Mr. Obama greeted the presidents of South Africa and Kazakhstan, Jacob Zuma and Nursultan Nazarbayev, in sessions meant to showcase countries that once possessed nuclear weapons and relinquished them. Mr. Obama has argued that the security of both countries improved thereafter.
Mr. Obama also held separate sessions at Blair House, the official guesthouse, with the prime ministers of India and Pakistan, which have taken a different path — nuclear buildup. White House officials would not disclose many details of the meeting with Prime Minister Manmohan Singh, who upon leaving India talked about the country’s “impeccable” record of nuclear security.

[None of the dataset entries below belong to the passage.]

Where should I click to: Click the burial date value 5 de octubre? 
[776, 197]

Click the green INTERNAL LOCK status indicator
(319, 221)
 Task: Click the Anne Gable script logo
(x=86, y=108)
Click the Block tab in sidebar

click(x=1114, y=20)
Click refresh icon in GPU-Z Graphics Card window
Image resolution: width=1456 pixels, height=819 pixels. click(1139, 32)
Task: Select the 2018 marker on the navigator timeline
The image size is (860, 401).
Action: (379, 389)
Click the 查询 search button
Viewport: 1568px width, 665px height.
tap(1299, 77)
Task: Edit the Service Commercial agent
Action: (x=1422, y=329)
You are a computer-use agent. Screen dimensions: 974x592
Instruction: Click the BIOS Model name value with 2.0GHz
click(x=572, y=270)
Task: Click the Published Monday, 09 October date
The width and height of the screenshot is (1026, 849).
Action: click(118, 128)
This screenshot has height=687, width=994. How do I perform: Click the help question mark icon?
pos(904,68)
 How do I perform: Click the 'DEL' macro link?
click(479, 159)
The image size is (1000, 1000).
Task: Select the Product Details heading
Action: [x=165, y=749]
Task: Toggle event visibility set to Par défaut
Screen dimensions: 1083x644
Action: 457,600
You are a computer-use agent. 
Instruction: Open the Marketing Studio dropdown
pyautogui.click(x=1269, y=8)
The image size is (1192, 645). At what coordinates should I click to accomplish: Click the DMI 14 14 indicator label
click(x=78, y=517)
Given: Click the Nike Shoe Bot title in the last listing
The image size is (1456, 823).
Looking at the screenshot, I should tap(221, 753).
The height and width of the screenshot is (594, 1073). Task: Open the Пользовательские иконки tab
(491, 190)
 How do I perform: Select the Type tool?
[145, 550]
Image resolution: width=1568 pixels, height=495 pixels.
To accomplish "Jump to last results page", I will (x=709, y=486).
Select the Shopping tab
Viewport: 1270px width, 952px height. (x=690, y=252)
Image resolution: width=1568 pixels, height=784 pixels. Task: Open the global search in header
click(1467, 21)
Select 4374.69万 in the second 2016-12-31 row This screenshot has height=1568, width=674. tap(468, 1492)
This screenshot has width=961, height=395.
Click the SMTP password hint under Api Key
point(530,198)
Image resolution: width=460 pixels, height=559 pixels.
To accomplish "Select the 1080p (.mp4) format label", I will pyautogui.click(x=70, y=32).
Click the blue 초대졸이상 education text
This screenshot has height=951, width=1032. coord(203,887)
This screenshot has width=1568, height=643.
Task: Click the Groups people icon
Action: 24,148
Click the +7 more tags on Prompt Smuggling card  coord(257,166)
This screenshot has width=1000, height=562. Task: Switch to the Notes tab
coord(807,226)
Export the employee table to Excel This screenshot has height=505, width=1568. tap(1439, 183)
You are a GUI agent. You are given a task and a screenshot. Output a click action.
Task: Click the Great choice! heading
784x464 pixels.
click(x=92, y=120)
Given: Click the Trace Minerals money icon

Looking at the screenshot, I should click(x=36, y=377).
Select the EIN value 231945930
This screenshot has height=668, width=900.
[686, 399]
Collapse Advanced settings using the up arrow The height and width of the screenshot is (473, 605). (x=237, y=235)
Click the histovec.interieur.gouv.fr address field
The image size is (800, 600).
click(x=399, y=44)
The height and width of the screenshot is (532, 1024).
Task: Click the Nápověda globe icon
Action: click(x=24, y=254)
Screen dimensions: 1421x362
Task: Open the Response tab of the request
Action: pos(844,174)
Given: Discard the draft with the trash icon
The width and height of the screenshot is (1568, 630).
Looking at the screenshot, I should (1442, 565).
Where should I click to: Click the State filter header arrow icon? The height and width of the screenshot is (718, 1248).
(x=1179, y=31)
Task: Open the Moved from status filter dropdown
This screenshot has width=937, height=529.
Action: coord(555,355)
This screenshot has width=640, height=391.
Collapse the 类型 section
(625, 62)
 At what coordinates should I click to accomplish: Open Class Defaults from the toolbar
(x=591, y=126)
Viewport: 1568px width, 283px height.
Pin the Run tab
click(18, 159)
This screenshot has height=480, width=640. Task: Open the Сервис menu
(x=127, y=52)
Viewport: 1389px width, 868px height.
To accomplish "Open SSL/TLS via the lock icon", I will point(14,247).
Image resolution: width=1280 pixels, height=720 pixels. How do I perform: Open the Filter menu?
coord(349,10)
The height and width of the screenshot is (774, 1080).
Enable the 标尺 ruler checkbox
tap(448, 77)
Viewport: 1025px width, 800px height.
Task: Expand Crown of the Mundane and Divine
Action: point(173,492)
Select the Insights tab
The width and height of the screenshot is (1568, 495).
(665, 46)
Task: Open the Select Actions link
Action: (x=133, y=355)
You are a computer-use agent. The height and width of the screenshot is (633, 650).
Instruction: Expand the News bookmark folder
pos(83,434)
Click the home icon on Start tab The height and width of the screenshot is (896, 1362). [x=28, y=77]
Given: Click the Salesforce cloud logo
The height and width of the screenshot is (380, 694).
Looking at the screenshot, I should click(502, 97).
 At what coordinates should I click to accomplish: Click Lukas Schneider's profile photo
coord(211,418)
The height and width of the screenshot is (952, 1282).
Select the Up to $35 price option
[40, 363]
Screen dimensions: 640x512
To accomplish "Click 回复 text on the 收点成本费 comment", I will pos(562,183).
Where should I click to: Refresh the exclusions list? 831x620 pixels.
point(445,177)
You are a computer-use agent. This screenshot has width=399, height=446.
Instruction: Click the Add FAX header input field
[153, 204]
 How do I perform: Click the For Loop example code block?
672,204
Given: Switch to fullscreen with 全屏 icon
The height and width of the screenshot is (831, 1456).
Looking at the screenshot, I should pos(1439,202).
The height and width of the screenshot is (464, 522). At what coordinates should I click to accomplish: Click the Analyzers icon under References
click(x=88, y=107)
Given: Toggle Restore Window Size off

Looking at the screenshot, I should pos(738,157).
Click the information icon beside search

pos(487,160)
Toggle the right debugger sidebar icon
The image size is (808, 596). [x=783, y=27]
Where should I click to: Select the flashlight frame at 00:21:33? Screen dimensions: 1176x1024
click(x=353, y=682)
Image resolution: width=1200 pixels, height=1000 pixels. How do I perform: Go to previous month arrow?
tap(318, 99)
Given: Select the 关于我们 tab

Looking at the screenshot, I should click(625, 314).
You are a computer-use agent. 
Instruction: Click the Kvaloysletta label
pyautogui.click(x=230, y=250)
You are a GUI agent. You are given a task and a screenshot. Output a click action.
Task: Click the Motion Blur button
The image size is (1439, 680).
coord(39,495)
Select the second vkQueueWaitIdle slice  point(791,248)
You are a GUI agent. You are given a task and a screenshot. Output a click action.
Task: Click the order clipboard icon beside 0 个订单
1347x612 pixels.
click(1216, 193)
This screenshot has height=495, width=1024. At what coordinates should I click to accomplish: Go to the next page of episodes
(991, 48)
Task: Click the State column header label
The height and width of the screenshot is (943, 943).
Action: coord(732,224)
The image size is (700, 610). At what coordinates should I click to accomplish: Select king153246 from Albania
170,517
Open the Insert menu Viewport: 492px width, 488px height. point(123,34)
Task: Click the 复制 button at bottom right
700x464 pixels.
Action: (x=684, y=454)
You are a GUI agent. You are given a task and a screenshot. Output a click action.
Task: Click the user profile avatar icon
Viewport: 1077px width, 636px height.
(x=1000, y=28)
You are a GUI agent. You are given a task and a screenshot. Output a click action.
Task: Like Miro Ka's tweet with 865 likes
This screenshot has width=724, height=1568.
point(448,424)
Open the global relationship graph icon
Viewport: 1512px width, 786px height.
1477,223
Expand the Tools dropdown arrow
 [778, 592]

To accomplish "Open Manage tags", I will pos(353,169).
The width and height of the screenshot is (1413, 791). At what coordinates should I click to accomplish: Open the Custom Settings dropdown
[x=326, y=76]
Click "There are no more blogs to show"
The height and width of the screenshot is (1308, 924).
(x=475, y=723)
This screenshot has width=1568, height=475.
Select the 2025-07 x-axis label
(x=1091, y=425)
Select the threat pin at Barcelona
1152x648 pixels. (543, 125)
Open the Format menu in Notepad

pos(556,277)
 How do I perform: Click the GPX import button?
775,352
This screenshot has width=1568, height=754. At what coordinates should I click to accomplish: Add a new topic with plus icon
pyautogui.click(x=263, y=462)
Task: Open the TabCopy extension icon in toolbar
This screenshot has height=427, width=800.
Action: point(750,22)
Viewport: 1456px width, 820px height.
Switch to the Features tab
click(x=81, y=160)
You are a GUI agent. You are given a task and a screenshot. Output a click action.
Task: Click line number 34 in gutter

Later in the day, meeting with Prime Minister Yousaf Raza Gilani of Pakistan, Mr. Obama was described by aides as expressing “disappointment” that Pakistan was blocking negotiations over a multination treaty to halt the production of new weapons-grade nuclear material. Mr. Gilani, who under recent changes in Pakistan now has authority over its nuclear arsenal, heard Mr. Obama out, officials said, but did not change his position.
Even as Mr. Obama was emphasizing that the United States is reducing the size of its own nuclear arsenal as it promotes nonproliferation elsewhere, some of his top aides were on national television Sunday emphasizing America’s nuclear weapons strength. Their comments came in response to Republican accusations that Mr. Obama has weakened America’s nuclear deterrent by limiting the conditions under which nuclear weapons will be used and in signing a new arms reduction treaty with Russia.
Secretary of State Hillary Rodham Clinton, on ABC’s “This Week,” said that the United States remains “stronger than anybody in the world, as we always have been, with more nuclear weapons than are needed many times over.”